§ **Study material**:
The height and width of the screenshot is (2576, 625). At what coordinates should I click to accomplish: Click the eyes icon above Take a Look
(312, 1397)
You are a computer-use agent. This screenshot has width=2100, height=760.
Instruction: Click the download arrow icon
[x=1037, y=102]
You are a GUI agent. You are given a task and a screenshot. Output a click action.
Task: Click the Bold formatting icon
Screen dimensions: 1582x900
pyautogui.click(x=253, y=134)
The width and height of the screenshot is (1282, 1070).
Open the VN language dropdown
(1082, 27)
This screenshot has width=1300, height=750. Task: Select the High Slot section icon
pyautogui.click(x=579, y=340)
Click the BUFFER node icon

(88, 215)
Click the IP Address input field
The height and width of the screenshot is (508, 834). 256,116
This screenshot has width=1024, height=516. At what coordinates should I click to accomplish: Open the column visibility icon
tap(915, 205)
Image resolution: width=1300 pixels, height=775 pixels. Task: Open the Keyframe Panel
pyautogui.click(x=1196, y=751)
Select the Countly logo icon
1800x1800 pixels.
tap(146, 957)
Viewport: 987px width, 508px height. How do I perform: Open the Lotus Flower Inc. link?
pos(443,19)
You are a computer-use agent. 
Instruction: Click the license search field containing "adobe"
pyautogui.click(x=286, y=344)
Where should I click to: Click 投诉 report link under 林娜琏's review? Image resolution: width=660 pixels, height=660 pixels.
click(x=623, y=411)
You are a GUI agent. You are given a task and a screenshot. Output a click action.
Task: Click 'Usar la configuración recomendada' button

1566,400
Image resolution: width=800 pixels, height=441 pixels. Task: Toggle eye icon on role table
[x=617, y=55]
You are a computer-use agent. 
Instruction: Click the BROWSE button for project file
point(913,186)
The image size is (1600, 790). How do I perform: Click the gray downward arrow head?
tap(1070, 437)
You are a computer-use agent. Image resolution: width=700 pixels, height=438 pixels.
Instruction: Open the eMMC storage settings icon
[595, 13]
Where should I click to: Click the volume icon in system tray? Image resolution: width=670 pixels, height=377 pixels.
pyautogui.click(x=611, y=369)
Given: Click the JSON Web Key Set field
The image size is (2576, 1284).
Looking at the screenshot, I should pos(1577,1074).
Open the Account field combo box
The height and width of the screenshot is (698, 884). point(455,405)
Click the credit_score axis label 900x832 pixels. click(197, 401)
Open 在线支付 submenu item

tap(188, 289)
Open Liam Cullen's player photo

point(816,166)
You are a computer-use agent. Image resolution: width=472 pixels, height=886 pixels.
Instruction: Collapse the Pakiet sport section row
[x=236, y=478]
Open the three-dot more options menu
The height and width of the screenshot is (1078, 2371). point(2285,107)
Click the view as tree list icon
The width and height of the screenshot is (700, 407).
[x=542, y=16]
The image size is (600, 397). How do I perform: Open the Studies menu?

§ **Problem to solve**:
Your job is to copy all the records exactly.

§ **Solution to this exercise**:
The height and width of the screenshot is (2576, 625). At what coordinates should I click to accomplish: Click the eyes icon above Take a Look
(312, 1397)
You are a computer-use agent. This screenshot has width=2100, height=760.
Instruction: Click the download arrow icon
[x=1037, y=102]
You are a GUI agent. You are given a task and a screenshot. Output a click action.
Task: Click the Bold formatting icon
Screen dimensions: 1582x900
pyautogui.click(x=253, y=134)
The width and height of the screenshot is (1282, 1070).
Open the VN language dropdown
(1082, 27)
This screenshot has width=1300, height=750. Task: Select the High Slot section icon
pyautogui.click(x=579, y=340)
Click the BUFFER node icon

(88, 215)
Click the IP Address input field
The height and width of the screenshot is (508, 834). 256,116
This screenshot has width=1024, height=516. At what coordinates should I click to accomplish: Open the column visibility icon
tap(915, 205)
Image resolution: width=1300 pixels, height=775 pixels. Task: Open the Keyframe Panel
pyautogui.click(x=1196, y=751)
Select the Countly logo icon
1800x1800 pixels.
tap(146, 957)
Viewport: 987px width, 508px height. How do I perform: Open the Lotus Flower Inc. link?
pos(443,19)
You are a computer-use agent. 
Instruction: Click the license search field containing "adobe"
pyautogui.click(x=286, y=344)
Where should I click to: Click 投诉 report link under 林娜琏's review? Image resolution: width=660 pixels, height=660 pixels.
click(x=623, y=411)
You are a GUI agent. You are given a task and a screenshot. Output a click action.
Task: Click 'Usar la configuración recomendada' button

1566,400
Image resolution: width=800 pixels, height=441 pixels. Task: Toggle eye icon on role table
[x=617, y=55]
You are a computer-use agent. 
Instruction: Click the BROWSE button for project file
point(913,186)
The image size is (1600, 790). How do I perform: Click the gray downward arrow head?
tap(1070, 437)
You are a computer-use agent. Image resolution: width=700 pixels, height=438 pixels.
Instruction: Open the eMMC storage settings icon
[595, 13]
Where should I click to: Click the volume icon in system tray? Image resolution: width=670 pixels, height=377 pixels.
pyautogui.click(x=611, y=369)
Given: Click the JSON Web Key Set field
The image size is (2576, 1284).
Looking at the screenshot, I should pos(1577,1074).
Open the Account field combo box
The height and width of the screenshot is (698, 884). point(455,405)
Click the credit_score axis label 900x832 pixels. click(197, 401)
Open 在线支付 submenu item

tap(188, 289)
Open Liam Cullen's player photo

point(816,166)
You are a computer-use agent. Image resolution: width=472 pixels, height=886 pixels.
Instruction: Collapse the Pakiet sport section row
[x=236, y=478]
Open the three-dot more options menu
The height and width of the screenshot is (1078, 2371). point(2285,107)
Click the view as tree list icon
The width and height of the screenshot is (700, 407).
[x=542, y=16]
The image size is (600, 397). How do I perform: Open the Studies menu?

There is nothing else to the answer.